Move callers to the Trusted Caller Flow™ approach as soon as possible
Screening callers shares similarities with the airport security industry’s trusted flow: TSA-Pre. Participating frequent flyers spend less than five minutes on average to pass through security. By moving trusted passengers through the security line faster, TSA staff can focus their payroll-intensive process and expensive equipment on the remaining pool of travelers.
The process is similar in a call center. Callers that are deterministically authenticated receive an authentication token and may be routed into a Trusted Caller Flow for faster service. Non-authenticated callers are stratified by trust level. Moderately trusted receive faster-than-normal authentication. If the credentialed ANI is unknown, it can be added to the caller’s account to streamline authentication of future calls from that device. Low-trust callers experience standard KBA questions and IVR permissions. No-trust callers receive stepped-up authentication or the full focus of fraud-fighting resources.

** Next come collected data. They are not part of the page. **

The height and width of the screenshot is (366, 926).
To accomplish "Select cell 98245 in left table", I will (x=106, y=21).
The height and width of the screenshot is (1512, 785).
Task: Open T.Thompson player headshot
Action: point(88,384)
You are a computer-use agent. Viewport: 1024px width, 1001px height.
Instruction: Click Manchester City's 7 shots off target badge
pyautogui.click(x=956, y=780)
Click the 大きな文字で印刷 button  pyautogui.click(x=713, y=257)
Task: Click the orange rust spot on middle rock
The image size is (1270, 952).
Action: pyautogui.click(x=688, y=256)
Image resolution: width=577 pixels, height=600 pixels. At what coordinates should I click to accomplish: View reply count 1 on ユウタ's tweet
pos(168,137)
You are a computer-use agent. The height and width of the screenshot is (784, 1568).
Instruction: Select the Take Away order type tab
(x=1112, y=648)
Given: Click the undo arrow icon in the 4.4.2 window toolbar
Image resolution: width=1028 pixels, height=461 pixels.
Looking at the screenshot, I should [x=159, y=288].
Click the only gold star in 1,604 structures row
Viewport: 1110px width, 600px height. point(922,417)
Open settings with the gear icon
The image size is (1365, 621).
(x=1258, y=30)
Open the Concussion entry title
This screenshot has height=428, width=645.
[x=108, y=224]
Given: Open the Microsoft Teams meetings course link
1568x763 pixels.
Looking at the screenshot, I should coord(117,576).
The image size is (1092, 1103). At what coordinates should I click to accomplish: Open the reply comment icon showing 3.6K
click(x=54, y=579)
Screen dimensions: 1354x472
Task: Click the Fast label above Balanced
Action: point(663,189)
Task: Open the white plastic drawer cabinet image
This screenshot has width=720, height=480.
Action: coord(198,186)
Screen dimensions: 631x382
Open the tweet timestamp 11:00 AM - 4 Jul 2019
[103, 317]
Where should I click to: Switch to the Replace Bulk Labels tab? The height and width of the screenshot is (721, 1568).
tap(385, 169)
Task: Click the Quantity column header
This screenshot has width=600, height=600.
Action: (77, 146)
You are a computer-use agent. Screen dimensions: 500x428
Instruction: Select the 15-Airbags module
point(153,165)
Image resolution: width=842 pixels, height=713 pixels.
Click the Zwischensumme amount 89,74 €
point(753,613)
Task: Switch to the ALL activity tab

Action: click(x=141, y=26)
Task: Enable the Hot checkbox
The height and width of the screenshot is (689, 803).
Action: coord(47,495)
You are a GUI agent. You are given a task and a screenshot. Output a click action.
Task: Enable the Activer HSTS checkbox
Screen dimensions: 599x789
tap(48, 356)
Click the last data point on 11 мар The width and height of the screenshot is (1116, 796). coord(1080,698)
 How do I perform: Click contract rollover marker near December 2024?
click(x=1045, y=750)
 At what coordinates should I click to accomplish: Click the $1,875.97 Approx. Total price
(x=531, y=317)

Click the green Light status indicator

Contact centers stand at the front lines of customer service. Inbound caller authentication sets the tone for the rest of the interaction. The fundamental differences between probabilistic and deterministic caller authentication influence how efficiently and effectively contact centers are able to treat each caller. It pays to be able to tell the difference between each segment of callers as quickly as possible.
 “Because not all channels are protected in the same way, criminals will find the most vulnerable point to exploit. If one area has strong consumer authentication but another channel has limited resources, criminals will obtain information where they can first, then work through the channel that has the most funds available to steal.”